Argentinien zahlt Rentenbonus – doch Tariferhöhungen schmälern die Kaufkraft
In Argentinien wird ein Rentenbonus von bis zu 70.000 Pesos ausgezahlt, während gleichzeitig Strom- und Gaspreise steigen. Russland und Mexiko warten mit eigenen Anpassungen auf.

Die argentinische Regierung unter Präsident Javier Milei hat für Juni einen außerordentlichen Rentenbonus angekündigt. Wie offizielle Verlautbarungen zeigen, erhalten Ruheständler einen Zuschlag von bis zu 70.000 Pesos, zudem steigen die regulären Bezüge um 2,58 Prozent. Bereits im Mai war eine Erhöhung um 3,4 Prozent wirksam geworden, die an die Inflationsrate gekoppelt ist. Diese Maßnahmen sind Teil einer Strategie, mit der die Regierung soziale Härten abfedern will, während sie gleichzeitig ein ambitioniertes Sparprogramm verfolgt.
Die Kaufkraft der argentinischen Rentner bleibt allerdings unter Druck. Denn parallel treten im Juni eine Reihe von Tariferhöhungen in Kraft. So steigen die Strom- und Gaspreise, wie die Regulierungsbehörde ENRE verfügte, die Tarife für Wasser und Abwasser im Großraum Buenos Aires legen um rund drei Prozent zu, und auch die Fahrpreise für Busse und Bahnen werden angehoben. Diese Belastungen dürften den positiven Effekt des Bonus weitgehend aufzehren. Aus Washingtoner Sicht werden solche Anpassungen als notwendig erachtet, um die Energieversorger zu stabilisieren, doch für viele Haushalte bleibt die monatliche Rechnung ein Drahtseilakt.
Über Argentinien hinaus zeigen sich im Juni unterschiedliche sozialpolitische Akzente. In Mexiko erhalten die Pensionäre des staatlichen Instituts ISSSTE ihre Juni-Bezüge bereits am 29. Mai – ein übliches Verfahren, das Planungssicherheit schaffen soll. In Indonesien zahlt die Regierung ab dem 2. Juni das 13. Monatsgehalt an Beamte und Rentner aus, eine jährliche Sonderleistung, die den Konsum vor religiösen Feiertagen ankurbeln soll. In Russland wiederum steigt ab Juni die Festzahlung der gesetzlichen Rente für alle, die im Mai 80 Jahre alt geworden sind – eine automatische Anpassung, die das Alterseinkommen für besonders Bedürftige verdoppelt.

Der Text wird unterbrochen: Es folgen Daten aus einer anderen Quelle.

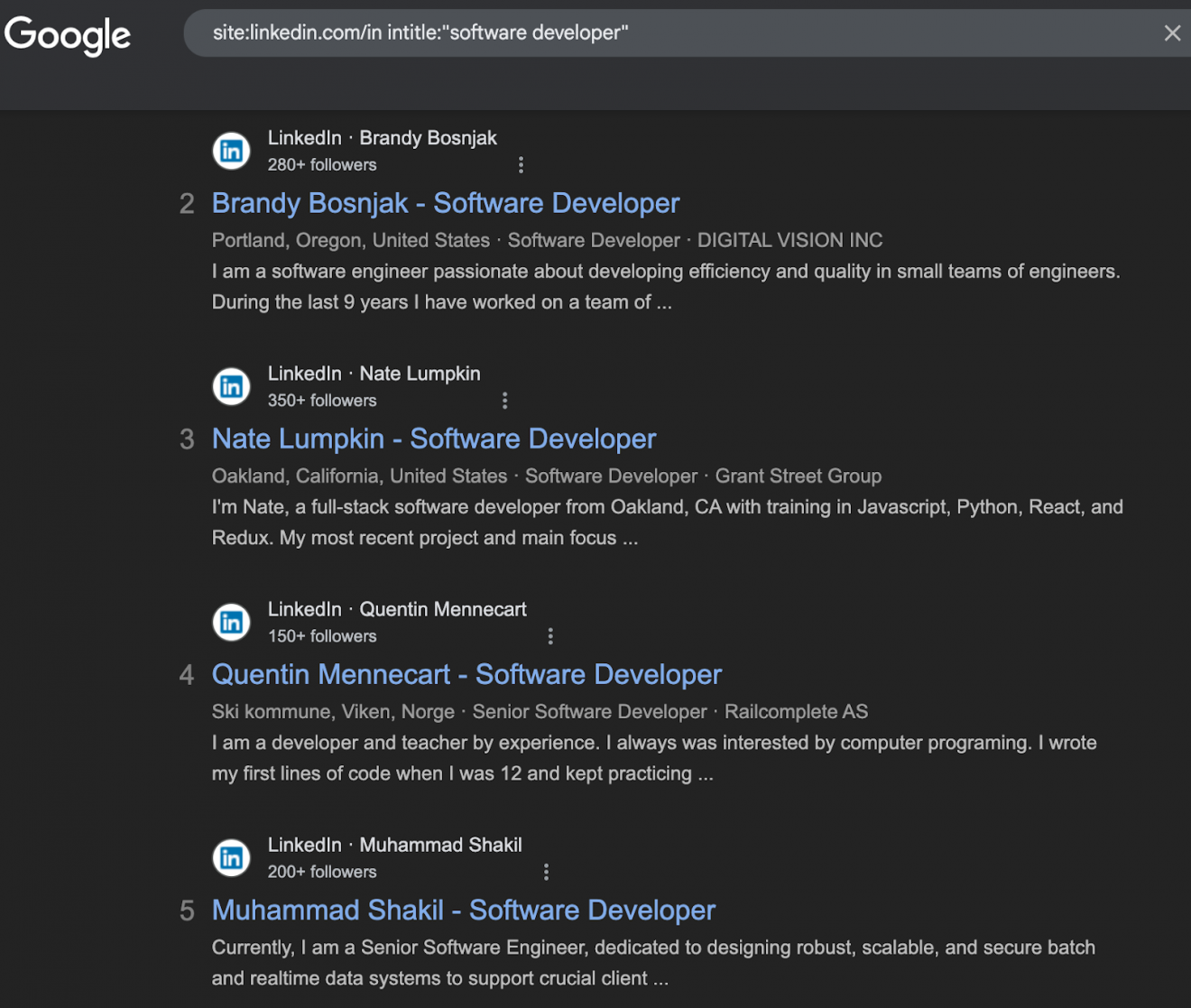Open Brandy Bosnjak's Software Developer profile link

pos(445,203)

Diese internationalen Beispiele illustrieren, wie unterschiedlich Staaten auf die Bedürfnisse alternder Bevölkerungen reagieren. Während Argentinien mit Einmalzahlungen und indexierten Anhebungen auf die galoppierende Inflation antwortet, setzen andere Länder auf planbare Zusatzleistungen oder gezielte Verbesserungen für Hochbetagte. Für Deutschland, Österreich und die Schweiz, wo die Rentensysteme auf dem Umlageverfahren basieren und eher der Lohnentwicklung folgen, bieten diese Modelle Anschauungsmaterial für alternative Steuerungsinstrumente in inflationsgeprägten oder wachstumsschwachen Phasen.